Trump announced his plan to annex Greenland during a speech in January, alongside a proposal to rename the Gulf of Mexico the “Gulf of America”—a change that has already been implemented—and plans to annex both the Panama Canal and Canada. While he claimed he would pursue the annexation of Canada through economic coercion, he pointedly refused to rule out the use of military force to seize either the Panama Canal or Greenland.
Other administration officials have similarly refused to rule out a military attack on Greenland. During the confirmation hearing for defense secretary, Pete Hegseth was asked by Senator Mazie Hirono of Hawaii, “Would you use our military to take over Greenland or an ally of Denmark?” and “Would you carry out an order from President Trump to seize Greenland, a territory of our NATO ally, Denmark, by force?” In response, Hegseth refused to rule out such action, citing Trump’s electoral mandate.
In his remarks alongside Vance on Friday, National Security Advisor Waltz explained, “This is about shipping lanes. This is about energy.”
Vance said, “Russia and China and other nations are taking an extraordinary interest in Arctic passageways and Arctic naval routes, and indeed, in the minerals of the Arctic territories. We need to ensure that America is leading in the Arctic.”
He added, “What is the alternative? To give up the North Atlantic, to give up the Arctic to China, to Russia, and other regimes that don’t have the best interest of the American people at heart? We have no other option.”
As a factual matter, Denmark, a member of the NATO alliance, places effectively no limits on US military operations on Greenland. The US does not, and never has, paid rent to Greenland or Denmark for operating its Pituffik base on the island. As Reuters noted, “A 1951 agreement between the United States and Denmark gave the U.S. the right to move around freely and construct military bases in Greenland as long as Denmark and Greenland are notified.”
The unstated implication of Vance’s remarks is that the United States is seeking to annex Greenland to assert dominance not only over Russia and China, but also its European imperialist rivals.
The United States has launched a furious trade war against the European Union, with which the US has the second-largest trade deficit after China. The EU is a critical member of what Treasury Secretary Scott Bessent has called the “dirty 15” of leading exporters to the US. This week, Trump announced a 25 percent tariff on auto imports into the United States, a move that will have major consequences for the economy of Germany.

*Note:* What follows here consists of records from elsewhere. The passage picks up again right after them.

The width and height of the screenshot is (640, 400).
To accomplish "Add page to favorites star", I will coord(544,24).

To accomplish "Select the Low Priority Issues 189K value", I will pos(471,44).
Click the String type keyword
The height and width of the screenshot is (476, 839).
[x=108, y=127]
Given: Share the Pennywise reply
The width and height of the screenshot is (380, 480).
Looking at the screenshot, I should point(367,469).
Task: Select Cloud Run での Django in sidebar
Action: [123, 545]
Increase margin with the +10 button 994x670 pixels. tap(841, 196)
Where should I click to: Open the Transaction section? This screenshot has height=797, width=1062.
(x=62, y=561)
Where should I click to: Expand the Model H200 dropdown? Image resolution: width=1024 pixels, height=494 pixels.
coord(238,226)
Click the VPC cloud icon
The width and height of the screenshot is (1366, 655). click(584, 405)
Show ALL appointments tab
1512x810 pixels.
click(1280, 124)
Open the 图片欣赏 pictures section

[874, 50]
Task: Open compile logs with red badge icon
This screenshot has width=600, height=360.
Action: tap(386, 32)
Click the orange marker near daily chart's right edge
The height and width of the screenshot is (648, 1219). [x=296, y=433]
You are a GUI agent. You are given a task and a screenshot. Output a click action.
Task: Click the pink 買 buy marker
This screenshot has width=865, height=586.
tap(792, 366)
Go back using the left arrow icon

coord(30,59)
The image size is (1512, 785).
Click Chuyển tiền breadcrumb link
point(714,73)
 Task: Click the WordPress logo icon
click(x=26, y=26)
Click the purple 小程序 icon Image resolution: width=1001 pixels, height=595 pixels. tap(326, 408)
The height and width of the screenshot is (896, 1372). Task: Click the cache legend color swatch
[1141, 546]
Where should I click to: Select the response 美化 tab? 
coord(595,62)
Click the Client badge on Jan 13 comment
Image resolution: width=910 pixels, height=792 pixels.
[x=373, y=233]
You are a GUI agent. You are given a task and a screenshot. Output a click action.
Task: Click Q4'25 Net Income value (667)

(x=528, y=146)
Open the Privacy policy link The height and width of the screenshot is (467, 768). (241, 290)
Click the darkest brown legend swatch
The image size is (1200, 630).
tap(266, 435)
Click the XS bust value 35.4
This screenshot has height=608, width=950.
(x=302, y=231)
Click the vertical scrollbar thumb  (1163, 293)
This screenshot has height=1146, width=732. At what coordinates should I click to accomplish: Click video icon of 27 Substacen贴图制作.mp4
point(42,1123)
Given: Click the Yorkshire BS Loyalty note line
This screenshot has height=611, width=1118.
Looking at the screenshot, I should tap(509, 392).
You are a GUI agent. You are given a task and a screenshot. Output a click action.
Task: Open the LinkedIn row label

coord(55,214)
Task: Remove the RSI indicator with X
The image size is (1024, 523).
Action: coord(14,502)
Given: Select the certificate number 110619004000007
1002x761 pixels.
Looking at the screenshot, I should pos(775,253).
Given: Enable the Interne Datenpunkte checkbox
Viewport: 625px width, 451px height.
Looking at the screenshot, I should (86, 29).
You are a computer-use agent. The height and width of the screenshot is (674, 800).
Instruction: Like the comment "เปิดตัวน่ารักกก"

Earlier this week, The Atlantic published internal discussions by the Trump administration on this month’s attack on Yemen, in which Vance railed against the European powers, whom he called “freeloaders,” and demanded economic concessions in exchange for US protection of European shipping.
Commenting on Vance’s trip to Greenland, the New York Times wrote that “of the four territories Mr. Trump has discussed acquiring—Greenland, the Panama Canal, Canada and Gaza—it is Greenland that he seems most determined to get.”
Beyond its strategic role in controlling Arctic military and shipping lanes—which will become even more critical as sea ice continues to recede—Greenland has long been viewed by the United States as a key launchpad for its nuclear ambitions. During the Cold War, the US Army initiated Project Iceworm, a secret plan to construct a network of mobile nuclear missile launch sites beneath the Greenland ice sheet. Though the project was ultimately abandoned, it underscores the enduring military significance Washington attaches to the territory.
The New York Times commented that the US space force base in Greenland “could become part of the ‘Golden Dome’ missile defense system, modeled after Israel’s Iron Dome system, that Mr. Trump has said he wants to build.”
Such a system would significantly expand the United States’ capacity to launch “preemptive” nuclear attacks, giving the US the ability to menace not just Russia and China, but even the European powers, with a nuclear first strike.